En prenant donc possession de son abbaye, Alain de Solminihac
résolut d'acquérir les qualités qu'il n'avait
pas encore pour diriger les âmes et réformer son
abbaye.
Depuis le Haut Moyen-Age, Chancelade regroupait quelques ermites près d'une fontaine. C'est en 1133 que la communauté adopta la règle de Saint Augustin sous la direction d'un abbé. Lorsqu'en 1614 Alain de Solminihac prit son abbaye en main, Chancelade n'était plus qu'une abbaye ruinée par les guerres de religion et où les trois chanoines de Saint-Augustin qui restaient ne menaient plus la vie commune et régulière. Dès son arrivée, alors qu'il n'était que novice et malgré l'opposition des ses trois religieux, il ramena l'observance de la règle et la récitation des heures canoniales. Après sa profession religieuse (1616) et son ordination sacerdotale (1618), c'est à Paris qu'il alla compléter ses études ecclésiastiques. Durant toute cette période de formation, il appliqua littéralement la devise qu'il s'était donnée: Aussi bien que se peut, jamais rien à demi. A Paris, Alain de Solminihac rencontra Saint François de Sales (Carême 1619) et se lia d'amitié avec Saint Vincent de Paul dont il était le contemporain.

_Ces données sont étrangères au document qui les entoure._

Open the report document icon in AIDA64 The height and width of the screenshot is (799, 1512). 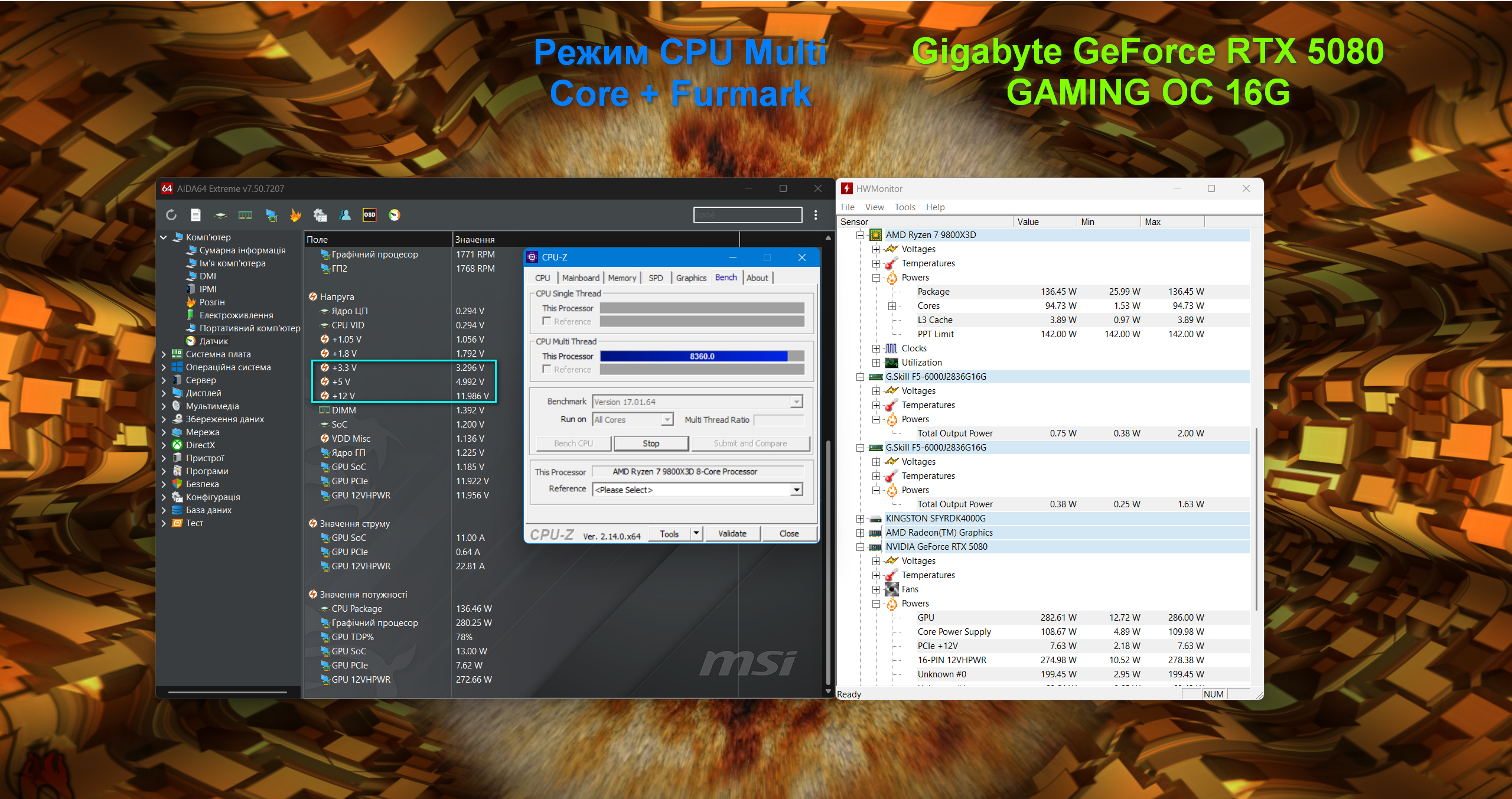coord(196,215)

C'est en 1623 que le Bx Alain reçut la bénédiction abbatiale et continua l'entreprise de reconstruction spirituelle et matérielle de Chancelade en la garantissant par des Constitutions. Avec la présence d'un père spirituel, les postulants se firent nombreux. En quelques onze années d'abbatiat, le Bx Alain reçut la profession religieuse de 54 novices. Devant le succès de sa réforme, d'autres communautés augustiniennes lui demandèrent de l'appliquer chez elles. L'attraction qu'il exerçait était celle d'un homme totalement donné à Dieu. Pour comprendre sa vie comme ses écrits, il faut savoir qu'en 1626, Alain de Solminihac ajouta à ses voeux de religion celui du " plus parfait ", c'est-à-dire le voeu de chercher et de soigner toujours la plus grande gloire du nom de Dieu dans la pratique des choses et affaires qui sembleront être de quelque importance, là où je jugerai avec probabilité qu'elle se trouve.
La notoriété de l'abbé Alain et sa réputation de sainteté firent qu'il fut pressenti pour être nommé évêque de Lavaur. Par humilité, il protestait de son incapacité à remplir cette tâche. A cet effet, il prit la route de Paris et aller trouver le roi Louis XIII pour lui demander d'être épargné. On rapporte que le Roi, fort surpris de ces dispositions plutôt rares à l'époque, s'écria : Béni soit Dieu de ce que dans mon royaume il y a un Abbé qui refuse des Evêchés. L'humilité d'Alain de Solminihac opéra l'effet contraire et il se vit nommé, en 1636, à un des plus grands diocèses du royaume, celui de Cahors.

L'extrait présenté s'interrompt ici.